Now, AI promises to take this to the next level, with new features like Leadership Corner (aggregating posts, roundups, and announcements) and Answers in Viva (an AI-generated forum for employees to ask questions and surface helpful answers, context, or expertise).
More Than Just a Word Doc
The classic Office suite of Outlook, Word, PowerPoint, and Excel might not be your first choice for AI-focused modernization, but you’d be surprised at the potential. Recently, Microsoft announced a new feature, Copilot, to help users summarize emails, draft documents, and create slides.
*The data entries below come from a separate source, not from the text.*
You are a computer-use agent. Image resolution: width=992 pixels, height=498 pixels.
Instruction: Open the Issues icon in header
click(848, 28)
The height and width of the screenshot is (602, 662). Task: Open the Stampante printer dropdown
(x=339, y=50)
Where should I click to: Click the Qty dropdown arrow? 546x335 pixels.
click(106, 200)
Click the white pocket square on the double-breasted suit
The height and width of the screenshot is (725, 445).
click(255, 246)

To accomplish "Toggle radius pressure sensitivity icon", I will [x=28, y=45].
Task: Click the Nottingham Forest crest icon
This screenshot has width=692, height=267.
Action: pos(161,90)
Summarizing Microsoft Teams Calls
Another newly released feature promises to reimagine workplace meetings and collaborations in Teams. The Intelligent Meeting Recap creates an organized summary of key discussion points, action items, and decisions. The goal is to eliminate the need to take notes during meetings – a bold promise if they can fulfill it.
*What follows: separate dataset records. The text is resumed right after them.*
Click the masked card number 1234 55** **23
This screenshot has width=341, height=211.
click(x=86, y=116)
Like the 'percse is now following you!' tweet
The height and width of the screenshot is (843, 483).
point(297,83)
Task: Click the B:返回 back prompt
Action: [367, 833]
Microsoft’s Plan to Redefine the Future of Work
If you’ve been paying attention over the last twenty years or so, you’ll know the gap between what Microsoft says will be the next big thing vs. what actually becomes it is larger than they’d like (RIP Windows Phone).
And sure, in five years we may find ourselves as bemused by the Leadership Corner as we were by Windows 8 or the dreaded Clippy. But for better or worse, Microsoft is clearly adopting a policy of throwing AI at the wall and seeing what sticks. That, in itself, is pretty compelling.
There’s every chance that at some point soon, ChatGPT, like much that has been hyped before it, will become yesterday’s news. But by then, AI could be redefining everything from meetings to creating company decks and checking for errors in your spreadsheets. We may yet realize how transformative the most mundane changes can be.